However, it's true: Apple has tight reins on iPhone and its OS while Google only makes one device (well, HTC makes one device for Google) out of the tens of Android phones. Which may mean less (but not non-existent) fragmentation for the iPhone and more incompatibility issues for the Android handsets. Openness has its downsides, obviously.

Now, Apple has a closed ecosystem with (essentially) two devices and Android has an open ecosystem with lots of devices. I think that Android is going to kick Apple's ass not because it's particularly better - but only because the IBM-compatible PC domination over other closed systems in the 80s taught us something. Well, us but obviously not Apple.
Here's an interesting chart:

Image

If nothing else, this is why I'm a little skeptical of the Android platform. On average, Android phones aren't doing as well as Palm phones here, and nobody is close to Apple. Not that everyone is unhappy with Android - a lot of people clearly are happy with it. But I just don't see it capturing people the way the iPhone has. Add to this that Android is really pretty new, and it's really only the past couple months that it's gained any real traction, I think it's not the iPhone slayer a lot of people want it to be. (Of course with different service networks, this is kind of a stupid debate anyway /shrug)

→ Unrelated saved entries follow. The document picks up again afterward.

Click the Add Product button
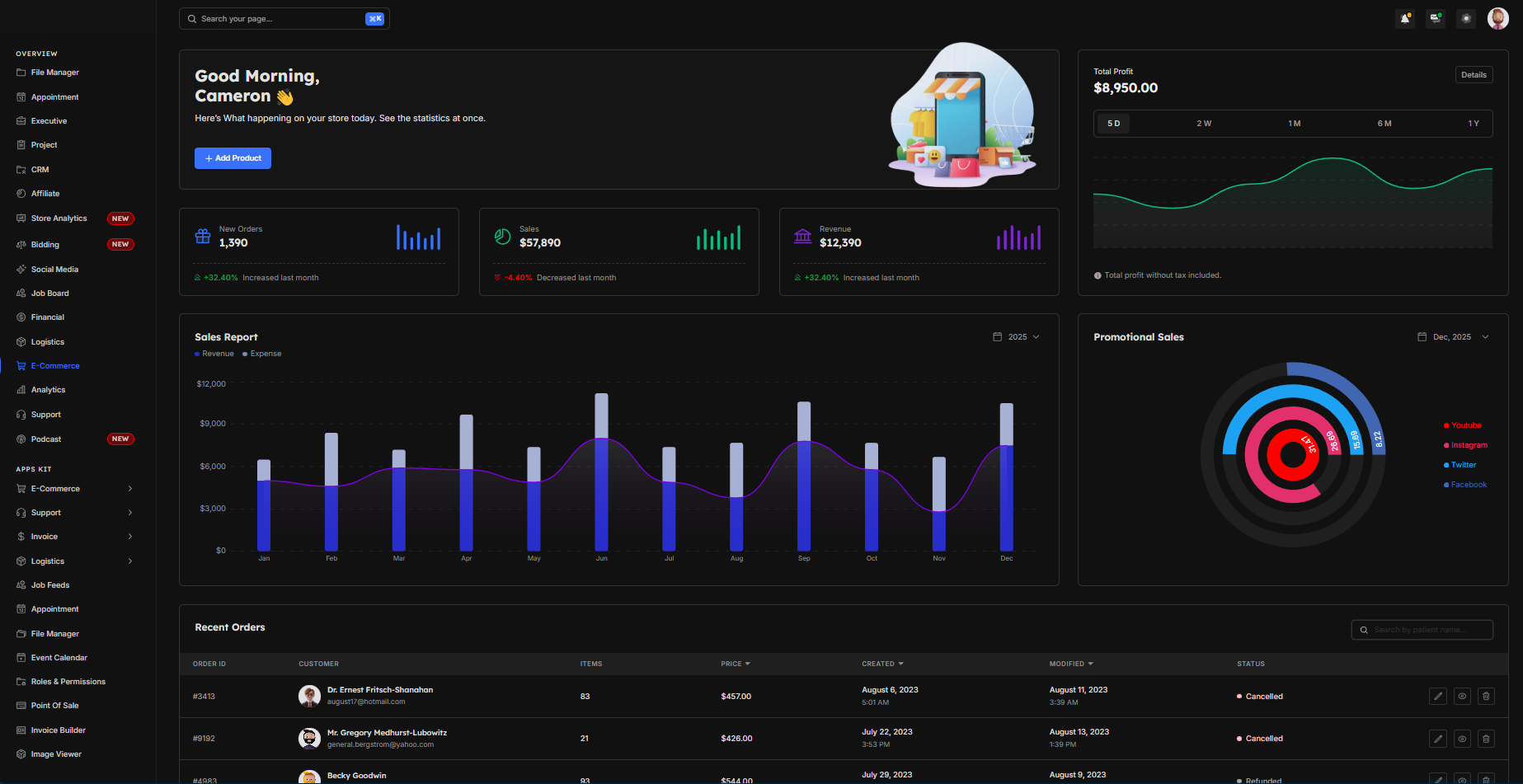 [x=233, y=158]
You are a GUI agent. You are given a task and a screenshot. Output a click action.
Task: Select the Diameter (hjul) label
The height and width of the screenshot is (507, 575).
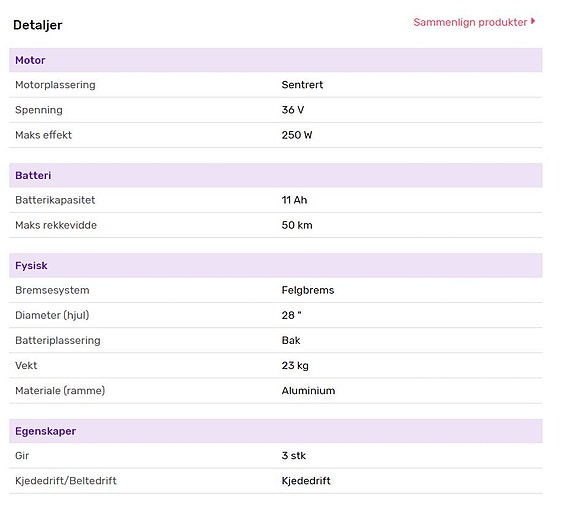pyautogui.click(x=52, y=315)
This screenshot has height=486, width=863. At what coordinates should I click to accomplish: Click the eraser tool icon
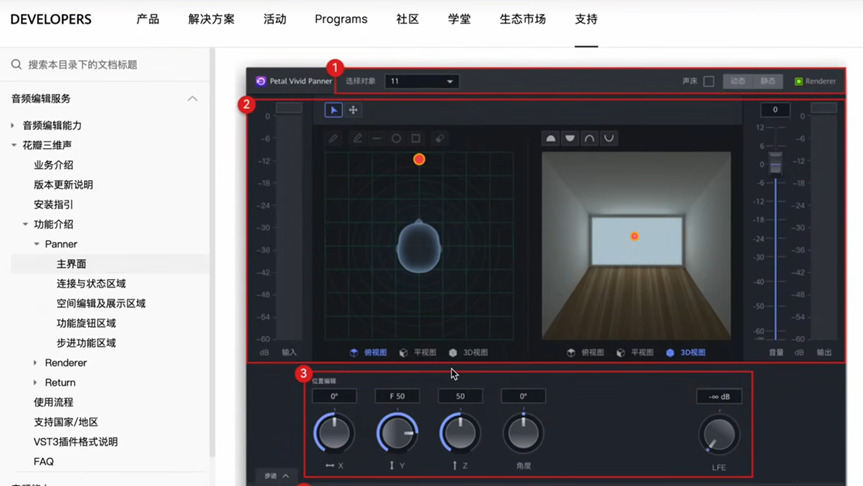pos(439,139)
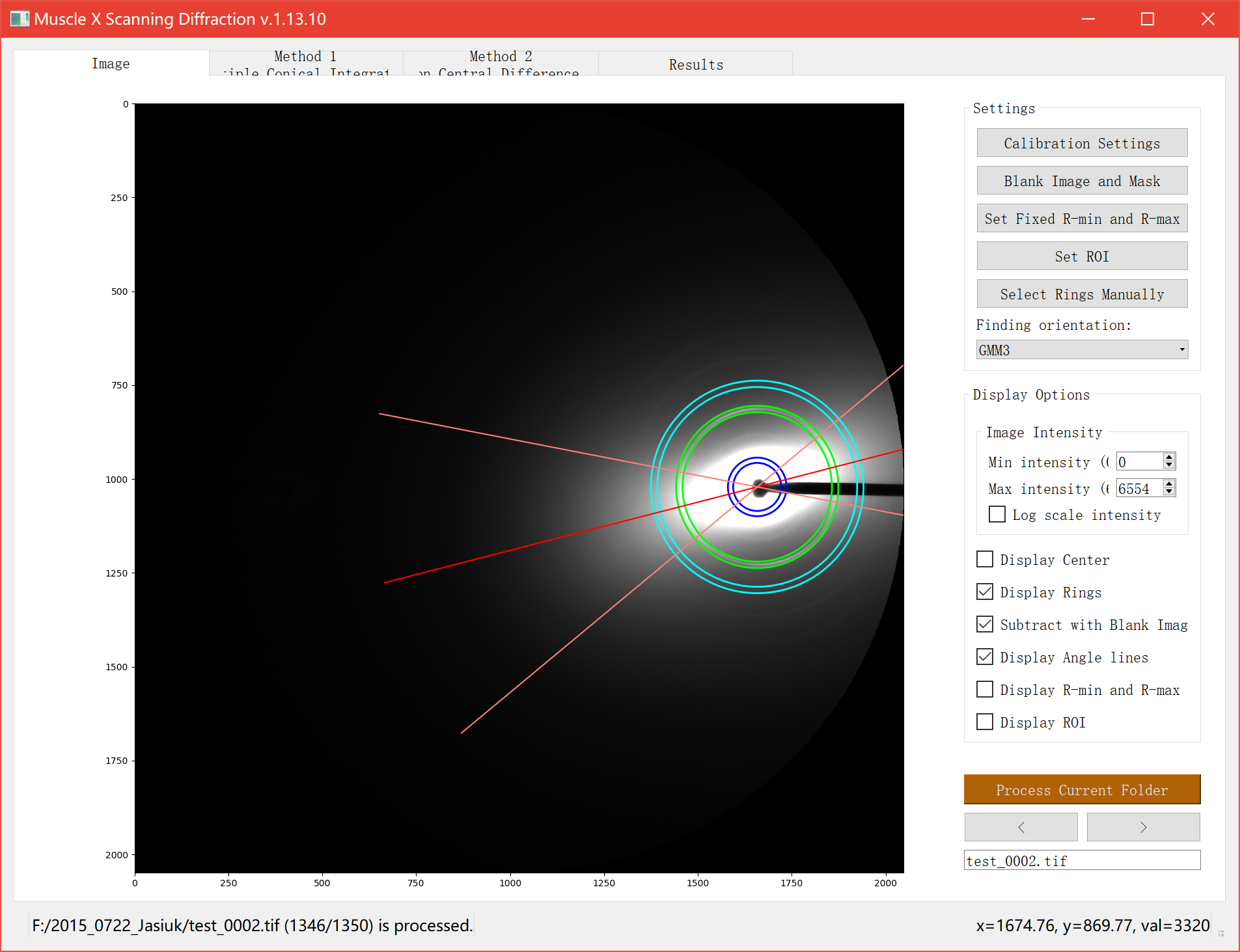Click the beam center in the diffraction image
The image size is (1240, 952).
tap(758, 487)
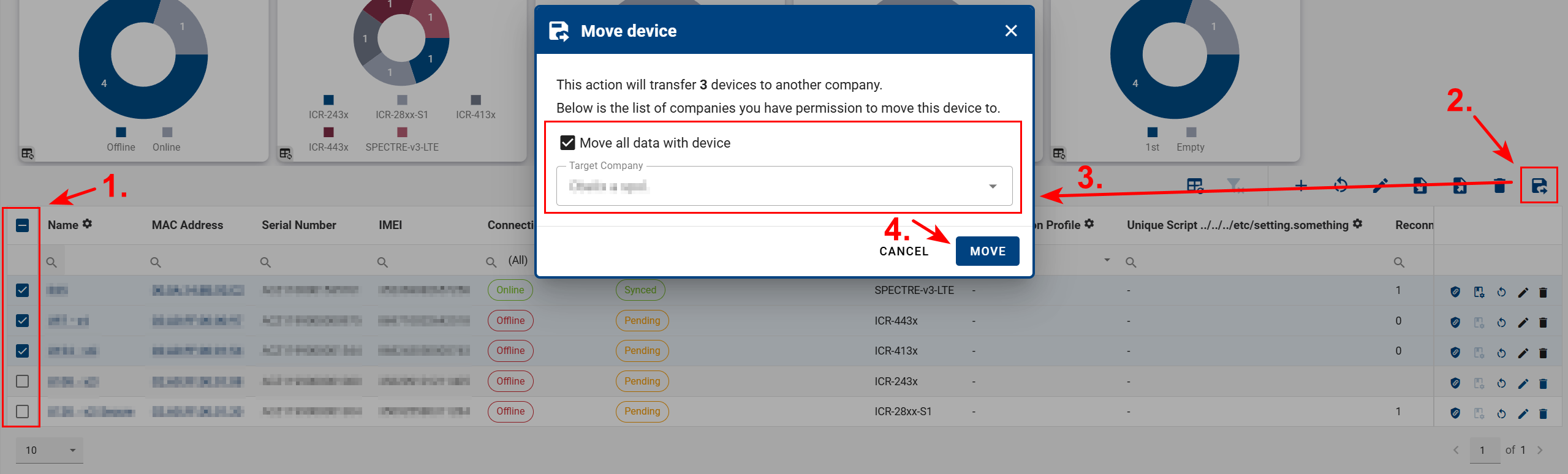This screenshot has height=474, width=1568.
Task: Open the rows per page selector showing 10
Action: click(49, 450)
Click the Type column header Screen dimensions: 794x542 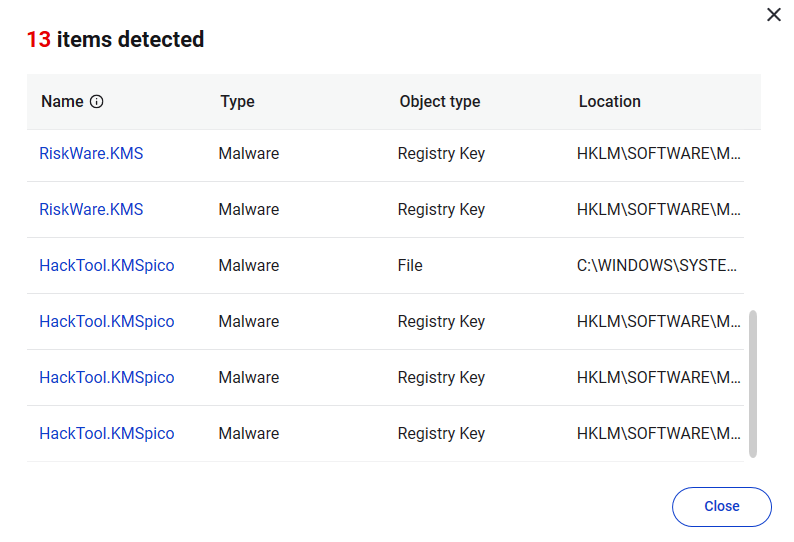pos(237,101)
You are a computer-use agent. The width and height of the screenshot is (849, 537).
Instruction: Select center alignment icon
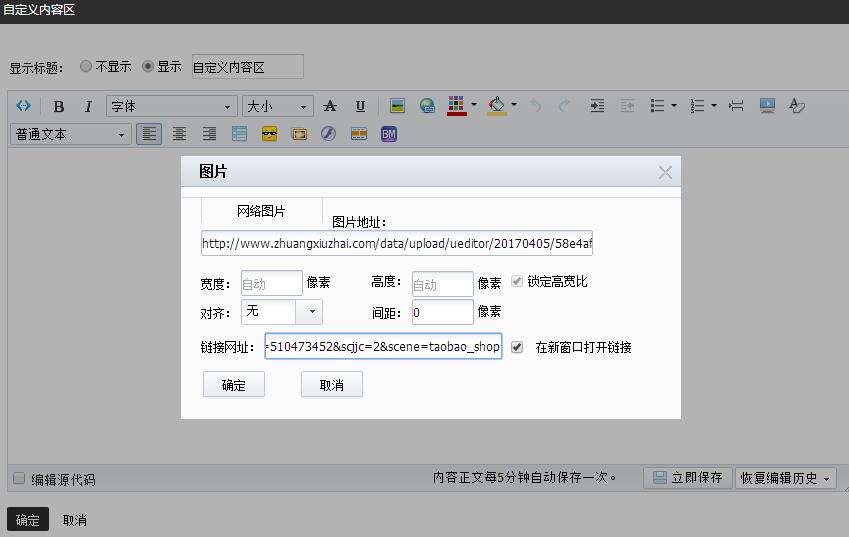click(x=179, y=134)
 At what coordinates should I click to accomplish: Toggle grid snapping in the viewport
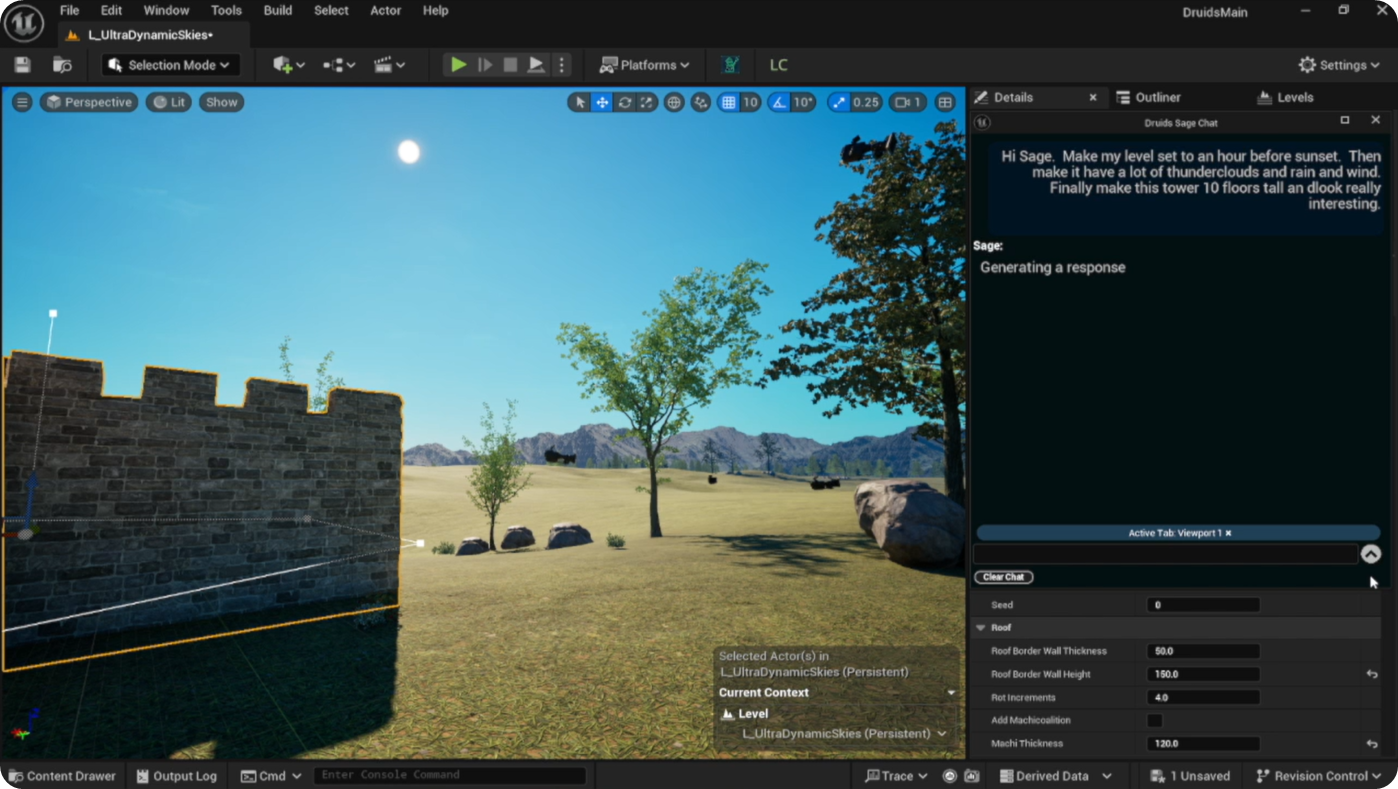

I really don't buy the comparison to early PCs, either. The closed / open ecosystem doesn't really mean much at the moment, software is radically different now than it was in the past. I suppose Google will have more manufacturers, but I really don't view that as much of an advantage because it's fragmentation - I really think at some point the Android 'army' will probably become varied to the point, not just in what OS is being run, but what the hardware supports, that it will be detrimental the the overall platform. A lot of people, myself included, have noted in this thread that Apple might be antagonizing developers, but there's buzz already that developers are struggling to support all the various hardware platforms Android runs on. (Also Droid apps aren't generating a lot of income, but I figure that's likely to change). And to reiterate a point I really want to emphasize, I think people have long accepted hardware conflicts on PCs, but I just don't see people being that tolerant of hardware conflicts on phones. It's a phone, it should make calls and not require a whole lot of maintenance.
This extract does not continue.